Condo boards have an obligation to represent condo residents to the best of their ability.
Jonathan Fine, Senior Partner at law firm Fine & Deo, presented to YCCA members on March 28 on how condo boards get into legal trouble.
Mr. Fine identified seven ways for condo boards to avoid legal problems.
Don’t conduct board meetings as a party
Board members are expected to treat their corporation as a business. With annual revenues that can be millions of dollars per year, the potential for abuse, fraud or costly errors is significant and the level of responsibility is high. Boards should manage the property and the funds entrusted to them to ensure their building is properly maintained in terms of both
physical infrastructure and lifestyle, and that the funds are spent prudently and protected.

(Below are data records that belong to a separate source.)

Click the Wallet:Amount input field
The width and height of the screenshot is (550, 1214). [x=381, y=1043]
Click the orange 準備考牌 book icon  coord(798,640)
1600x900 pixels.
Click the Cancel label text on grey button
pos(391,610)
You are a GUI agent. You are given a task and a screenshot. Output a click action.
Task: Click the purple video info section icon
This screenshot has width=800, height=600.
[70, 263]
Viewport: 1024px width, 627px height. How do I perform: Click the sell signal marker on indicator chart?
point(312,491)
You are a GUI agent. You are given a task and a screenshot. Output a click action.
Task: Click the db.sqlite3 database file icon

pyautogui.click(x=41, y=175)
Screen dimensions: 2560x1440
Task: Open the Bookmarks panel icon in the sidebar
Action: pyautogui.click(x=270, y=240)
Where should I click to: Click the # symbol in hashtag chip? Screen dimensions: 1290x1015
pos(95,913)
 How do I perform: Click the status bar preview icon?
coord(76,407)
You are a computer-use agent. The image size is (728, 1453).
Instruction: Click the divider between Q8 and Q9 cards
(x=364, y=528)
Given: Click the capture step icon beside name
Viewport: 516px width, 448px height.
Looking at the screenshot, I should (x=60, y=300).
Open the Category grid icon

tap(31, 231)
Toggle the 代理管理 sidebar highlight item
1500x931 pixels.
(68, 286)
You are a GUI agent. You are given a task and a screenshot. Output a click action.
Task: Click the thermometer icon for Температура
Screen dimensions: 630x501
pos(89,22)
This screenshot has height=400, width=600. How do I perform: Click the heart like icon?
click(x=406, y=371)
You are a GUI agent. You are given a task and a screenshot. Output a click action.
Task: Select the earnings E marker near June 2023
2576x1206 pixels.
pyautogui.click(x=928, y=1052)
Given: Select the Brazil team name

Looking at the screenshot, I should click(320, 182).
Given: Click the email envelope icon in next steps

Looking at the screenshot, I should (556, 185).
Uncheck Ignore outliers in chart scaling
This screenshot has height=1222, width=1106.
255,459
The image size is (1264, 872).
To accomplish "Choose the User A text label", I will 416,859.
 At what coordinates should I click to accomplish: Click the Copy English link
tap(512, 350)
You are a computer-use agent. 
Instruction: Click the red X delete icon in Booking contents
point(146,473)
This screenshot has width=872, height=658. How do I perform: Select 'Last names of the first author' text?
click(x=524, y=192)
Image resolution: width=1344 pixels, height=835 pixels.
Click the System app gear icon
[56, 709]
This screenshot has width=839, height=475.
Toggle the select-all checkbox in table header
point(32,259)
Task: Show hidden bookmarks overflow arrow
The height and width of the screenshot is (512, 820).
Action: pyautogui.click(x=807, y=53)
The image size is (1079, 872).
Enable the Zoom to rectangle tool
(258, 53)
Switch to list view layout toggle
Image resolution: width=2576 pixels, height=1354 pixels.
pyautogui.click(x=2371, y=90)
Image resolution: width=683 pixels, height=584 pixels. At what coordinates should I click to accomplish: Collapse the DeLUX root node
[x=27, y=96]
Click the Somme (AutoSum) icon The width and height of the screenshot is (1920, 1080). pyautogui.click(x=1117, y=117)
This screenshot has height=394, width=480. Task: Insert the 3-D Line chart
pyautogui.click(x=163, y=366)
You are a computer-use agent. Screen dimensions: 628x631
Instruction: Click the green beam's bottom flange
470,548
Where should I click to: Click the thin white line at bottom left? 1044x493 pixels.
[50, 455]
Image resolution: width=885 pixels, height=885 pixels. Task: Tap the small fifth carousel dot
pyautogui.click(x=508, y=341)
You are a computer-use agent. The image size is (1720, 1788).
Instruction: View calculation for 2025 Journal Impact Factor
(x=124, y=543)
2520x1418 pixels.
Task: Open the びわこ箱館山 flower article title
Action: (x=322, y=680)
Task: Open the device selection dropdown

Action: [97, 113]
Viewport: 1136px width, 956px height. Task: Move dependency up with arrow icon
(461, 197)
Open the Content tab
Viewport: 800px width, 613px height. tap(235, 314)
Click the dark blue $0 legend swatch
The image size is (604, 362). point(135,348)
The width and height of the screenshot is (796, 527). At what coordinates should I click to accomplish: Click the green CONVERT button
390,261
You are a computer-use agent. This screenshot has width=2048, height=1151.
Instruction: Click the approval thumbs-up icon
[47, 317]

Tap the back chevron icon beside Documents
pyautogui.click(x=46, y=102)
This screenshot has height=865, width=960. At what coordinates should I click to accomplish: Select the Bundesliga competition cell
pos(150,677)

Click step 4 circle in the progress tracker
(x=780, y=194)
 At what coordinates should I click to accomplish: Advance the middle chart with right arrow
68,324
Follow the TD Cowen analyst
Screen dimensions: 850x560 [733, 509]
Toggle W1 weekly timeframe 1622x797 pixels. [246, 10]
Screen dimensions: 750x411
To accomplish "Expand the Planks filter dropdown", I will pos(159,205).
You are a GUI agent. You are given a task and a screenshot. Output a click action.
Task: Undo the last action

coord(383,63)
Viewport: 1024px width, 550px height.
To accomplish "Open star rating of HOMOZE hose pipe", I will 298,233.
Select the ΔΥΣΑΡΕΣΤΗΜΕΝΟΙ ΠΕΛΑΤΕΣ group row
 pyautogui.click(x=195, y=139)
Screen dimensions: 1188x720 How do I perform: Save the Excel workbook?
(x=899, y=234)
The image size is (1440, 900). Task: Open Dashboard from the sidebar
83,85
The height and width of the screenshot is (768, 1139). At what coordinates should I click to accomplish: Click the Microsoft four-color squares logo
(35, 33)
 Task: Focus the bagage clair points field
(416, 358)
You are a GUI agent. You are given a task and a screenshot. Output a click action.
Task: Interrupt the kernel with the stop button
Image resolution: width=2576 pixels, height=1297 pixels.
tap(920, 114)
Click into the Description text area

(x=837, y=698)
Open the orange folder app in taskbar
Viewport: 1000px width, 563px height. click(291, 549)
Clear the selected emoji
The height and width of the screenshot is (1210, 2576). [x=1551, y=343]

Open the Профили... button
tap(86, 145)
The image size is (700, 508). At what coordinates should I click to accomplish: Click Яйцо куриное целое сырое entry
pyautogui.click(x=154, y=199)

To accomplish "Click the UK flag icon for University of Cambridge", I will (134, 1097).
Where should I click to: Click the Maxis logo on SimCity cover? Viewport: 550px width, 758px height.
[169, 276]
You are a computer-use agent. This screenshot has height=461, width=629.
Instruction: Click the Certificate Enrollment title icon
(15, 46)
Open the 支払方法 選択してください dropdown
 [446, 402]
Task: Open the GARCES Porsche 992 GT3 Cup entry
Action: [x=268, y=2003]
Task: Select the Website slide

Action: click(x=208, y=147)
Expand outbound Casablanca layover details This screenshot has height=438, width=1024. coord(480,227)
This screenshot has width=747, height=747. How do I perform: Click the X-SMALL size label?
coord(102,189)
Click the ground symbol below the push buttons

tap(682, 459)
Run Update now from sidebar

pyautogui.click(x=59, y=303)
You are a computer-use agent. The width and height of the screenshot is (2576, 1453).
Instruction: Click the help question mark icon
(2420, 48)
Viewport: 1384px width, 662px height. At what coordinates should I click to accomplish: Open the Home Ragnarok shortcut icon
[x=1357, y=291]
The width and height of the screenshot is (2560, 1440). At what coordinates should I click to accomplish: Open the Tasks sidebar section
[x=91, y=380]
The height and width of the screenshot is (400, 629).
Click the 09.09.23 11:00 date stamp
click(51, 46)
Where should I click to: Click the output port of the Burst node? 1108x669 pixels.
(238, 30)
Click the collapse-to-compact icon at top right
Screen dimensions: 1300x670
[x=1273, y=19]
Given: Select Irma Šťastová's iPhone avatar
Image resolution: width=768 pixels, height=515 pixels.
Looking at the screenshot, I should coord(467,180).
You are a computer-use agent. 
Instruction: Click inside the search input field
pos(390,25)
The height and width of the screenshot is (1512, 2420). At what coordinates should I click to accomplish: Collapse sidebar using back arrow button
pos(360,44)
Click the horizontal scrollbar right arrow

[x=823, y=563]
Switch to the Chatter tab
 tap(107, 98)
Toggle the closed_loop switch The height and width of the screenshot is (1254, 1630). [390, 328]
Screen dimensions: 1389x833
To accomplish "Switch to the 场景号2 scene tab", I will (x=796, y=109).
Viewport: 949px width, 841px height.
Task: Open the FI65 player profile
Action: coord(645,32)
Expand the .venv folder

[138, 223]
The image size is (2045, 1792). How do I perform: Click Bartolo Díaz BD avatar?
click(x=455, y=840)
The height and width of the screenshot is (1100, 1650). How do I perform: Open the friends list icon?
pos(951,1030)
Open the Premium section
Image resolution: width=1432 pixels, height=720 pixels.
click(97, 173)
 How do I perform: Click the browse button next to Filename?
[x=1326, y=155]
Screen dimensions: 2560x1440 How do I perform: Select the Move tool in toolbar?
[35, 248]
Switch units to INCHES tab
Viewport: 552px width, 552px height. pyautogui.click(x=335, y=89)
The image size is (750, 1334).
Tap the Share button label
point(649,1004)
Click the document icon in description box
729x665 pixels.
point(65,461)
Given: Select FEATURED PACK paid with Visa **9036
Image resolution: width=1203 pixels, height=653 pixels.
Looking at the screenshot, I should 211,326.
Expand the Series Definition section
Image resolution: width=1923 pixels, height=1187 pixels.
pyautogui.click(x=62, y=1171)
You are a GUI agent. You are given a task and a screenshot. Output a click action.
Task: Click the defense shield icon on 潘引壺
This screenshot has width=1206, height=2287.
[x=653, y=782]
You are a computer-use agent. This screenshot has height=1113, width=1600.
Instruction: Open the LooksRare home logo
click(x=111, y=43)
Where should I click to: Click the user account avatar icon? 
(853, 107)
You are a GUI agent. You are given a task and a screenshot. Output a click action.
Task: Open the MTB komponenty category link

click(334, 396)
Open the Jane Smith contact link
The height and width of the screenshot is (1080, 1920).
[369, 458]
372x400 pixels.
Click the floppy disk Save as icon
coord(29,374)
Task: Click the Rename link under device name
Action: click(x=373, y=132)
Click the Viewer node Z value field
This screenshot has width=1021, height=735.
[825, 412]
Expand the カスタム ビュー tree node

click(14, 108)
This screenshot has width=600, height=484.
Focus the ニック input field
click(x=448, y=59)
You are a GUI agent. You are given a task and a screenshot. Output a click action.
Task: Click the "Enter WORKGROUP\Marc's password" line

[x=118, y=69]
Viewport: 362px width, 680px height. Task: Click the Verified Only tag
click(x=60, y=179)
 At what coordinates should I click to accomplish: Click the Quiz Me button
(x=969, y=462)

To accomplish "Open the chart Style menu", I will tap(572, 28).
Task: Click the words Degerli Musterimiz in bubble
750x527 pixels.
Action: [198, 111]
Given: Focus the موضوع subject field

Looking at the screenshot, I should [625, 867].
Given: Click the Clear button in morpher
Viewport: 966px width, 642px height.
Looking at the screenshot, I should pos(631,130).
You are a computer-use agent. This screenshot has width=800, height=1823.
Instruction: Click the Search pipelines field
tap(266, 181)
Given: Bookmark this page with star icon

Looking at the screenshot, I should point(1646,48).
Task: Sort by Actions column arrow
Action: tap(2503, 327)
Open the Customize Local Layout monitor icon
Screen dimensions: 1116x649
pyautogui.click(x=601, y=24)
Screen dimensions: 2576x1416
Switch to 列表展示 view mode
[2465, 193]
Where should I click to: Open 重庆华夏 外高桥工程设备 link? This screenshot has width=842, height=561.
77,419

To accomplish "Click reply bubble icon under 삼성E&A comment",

Have a working knowledge of condo legislation and documentation
Board members should review and generally understand their condo documentation (bylaws and rules) and condo legislation.
Consider political aspects of actions
Condo boards make decisions that affect people’s lives and their families. The goal should be to blend legal and political solutions where possible, bearing in mind that compliance with the law trumps political considerations.
Avoid not knowing what you don’t know
The “land of what you don’t know you don’t know” is where significant and costly errors are made. Ignorance is not an excuse. Don’t assume. When unsure, seek outside advice.
Read what you sign
Read any document you are asked to sign. A signed document acknowledges understanding and acceptance. When unsure of what a document means, ask for an explanation that makes sense before signing.
Don’t be an Internet lawyer
There is much more to the law than reading a case or statute on the Internet. Internet research can help in obtaining a general understanding, but should not replace experienced legal interpretation.
Act honestly and in good faith
Don’t ignore breaches in rules. Attend board meetings. Don’t discuss board meetings with others. Avoid negligence through intent or ignorance. Examples of not acting in good faith include failure to lien when appropriate, not obtaining a Reserve Fund Study, ignoring breaches of rules or problems that arise, and not maintaining sufficient building insurance coverage.
Mr. Fine explained that boards which act properly are protected by Section 37 of the Condo Act. It states that if you obtain a professional opinion from someone in a relevant field, and that opinion is followed, board members can’t be held liable. One of the reasons for this section is to encourage boards to obtain expertise they may be lacking.
A question and answer session after the presentation gave condo board members an opportunity to ask questions. Among the subject areas discussed;
- Exercise Rooms: A condo exercise room is not a place of business. Condos which allow a fitness instructor to conduct business, such as personal training, could be held liable if an individual is injured in the room.
- Errors & Omissions insurance for board directors: Levels and types of coverage can vary. It was recommended that a clearly worded letter explaining coverage be provided by the insurance company.
- Status Certificates: These can be signed by a director, condo manager or both. Many condo boards pass on responsibility for signing this document to the condo manager. The condo corporation does remain responsible for errors or omissions in this document. Omissions may include not disclosing repair work known to be necessary, but not reflected in the Reserve Fund Study. For this reason it was suggested that each Status Certificate be signed by both the condo manager and a director.
- Responsibility for leaks and repairs, filing liens and assessing chargebacks were also discussion topics.